Amidst everything happening out there in the world, my 11-month-old son, John, was sick. After several days of fever he broke out in a rash. I reluctantly had to Google "baby … rash" for the first time in my life. I'll spare you the hyperlink. If you are a parent, you likely have seen it, and if you are not, trust me that you don't want to yet. After consultation with the doctor it turned out his sickness was relatively benign and the rash was gone by the middle of the week. But while he was sick, even as the world seemed to be crumbling around us, all I could focus on was my little one.  

Objectively speaking, my child's mild illness was in no way as tragic, complicated or shocking as the events going on in the world this week. I was aware of them, yet did not take action to help. Meanwhile, my baby was home from daycare half the week, without enough energy to smile. I was left helplessly holding him in my arms, trying to make him comfortable enough to rest and heal. In that moment, it felt like the most important thing I could be doing in the world. In hindsight, a teeny tiny voice, very deep down, wishes I could have been in two or maybe even more places at once this week. That way I could have helped everyone get better.  

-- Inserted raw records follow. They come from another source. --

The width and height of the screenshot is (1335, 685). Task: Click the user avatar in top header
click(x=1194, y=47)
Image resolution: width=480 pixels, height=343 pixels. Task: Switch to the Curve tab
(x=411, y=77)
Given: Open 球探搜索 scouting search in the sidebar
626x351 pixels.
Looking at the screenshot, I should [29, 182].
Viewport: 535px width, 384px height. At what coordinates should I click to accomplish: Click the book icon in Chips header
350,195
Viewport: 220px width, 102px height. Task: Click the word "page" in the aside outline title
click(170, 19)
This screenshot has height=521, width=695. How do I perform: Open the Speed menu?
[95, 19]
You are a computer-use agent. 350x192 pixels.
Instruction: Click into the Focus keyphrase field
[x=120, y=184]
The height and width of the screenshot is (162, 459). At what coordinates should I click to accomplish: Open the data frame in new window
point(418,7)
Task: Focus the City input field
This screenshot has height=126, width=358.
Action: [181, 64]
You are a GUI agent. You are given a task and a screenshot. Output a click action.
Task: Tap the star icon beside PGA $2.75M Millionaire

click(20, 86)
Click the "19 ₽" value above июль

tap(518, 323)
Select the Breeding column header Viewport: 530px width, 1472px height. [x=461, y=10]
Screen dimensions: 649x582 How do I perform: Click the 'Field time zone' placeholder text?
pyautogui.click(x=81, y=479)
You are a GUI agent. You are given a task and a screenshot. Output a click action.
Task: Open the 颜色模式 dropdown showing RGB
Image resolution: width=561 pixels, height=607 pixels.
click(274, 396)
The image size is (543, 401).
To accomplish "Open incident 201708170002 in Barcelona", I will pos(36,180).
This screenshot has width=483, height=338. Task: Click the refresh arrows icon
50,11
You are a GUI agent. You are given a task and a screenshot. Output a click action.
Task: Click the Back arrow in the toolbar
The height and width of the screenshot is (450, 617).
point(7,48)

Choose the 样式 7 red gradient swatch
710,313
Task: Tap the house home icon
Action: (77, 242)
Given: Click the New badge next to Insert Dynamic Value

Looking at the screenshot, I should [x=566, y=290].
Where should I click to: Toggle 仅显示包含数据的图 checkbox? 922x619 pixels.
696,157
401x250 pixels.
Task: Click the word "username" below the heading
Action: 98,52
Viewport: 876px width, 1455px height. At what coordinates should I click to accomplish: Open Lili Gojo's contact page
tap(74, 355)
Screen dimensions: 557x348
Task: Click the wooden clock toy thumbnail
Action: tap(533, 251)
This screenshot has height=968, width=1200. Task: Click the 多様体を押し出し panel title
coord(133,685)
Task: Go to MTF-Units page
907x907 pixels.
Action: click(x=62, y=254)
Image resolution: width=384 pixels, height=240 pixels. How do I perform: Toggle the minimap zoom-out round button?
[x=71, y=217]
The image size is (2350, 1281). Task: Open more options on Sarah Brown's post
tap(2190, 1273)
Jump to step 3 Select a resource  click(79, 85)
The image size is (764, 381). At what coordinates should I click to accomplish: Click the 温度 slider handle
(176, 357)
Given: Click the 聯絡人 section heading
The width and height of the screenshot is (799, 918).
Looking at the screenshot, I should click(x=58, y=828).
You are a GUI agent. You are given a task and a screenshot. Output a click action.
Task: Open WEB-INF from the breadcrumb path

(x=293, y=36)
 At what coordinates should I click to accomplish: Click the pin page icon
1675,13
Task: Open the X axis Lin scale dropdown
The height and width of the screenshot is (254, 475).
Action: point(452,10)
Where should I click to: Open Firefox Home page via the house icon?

Thankfully, there were those that did take the time and effort to focus their relief efforts outside of their homes. When news broke that villages were leveled from the earthquake, organizations like AJWS and JUF set up emergency campaigns to raise money in support of relief efforts. Local rabbis joined other faith leaders in and around Baltimore and Jews United for Justice joined other social justice organizations to organize peaceful marches in hopes of turning attention away from violence and change the conversation towards the problem of systemic racism in Baltimore. My Facebook feed lit up on Tuesday as friends in D.C. joined counter-protests on the steps of the Supreme Court to support marriage equality for all.  

As for me, my son is well now, smiling most of the day and back to the business of being a happy baby. I am breathing a sigh of relief for that. I also went online and made a donation to support the earthquake relief efforts. I am hopeful my contribution will still make a difference.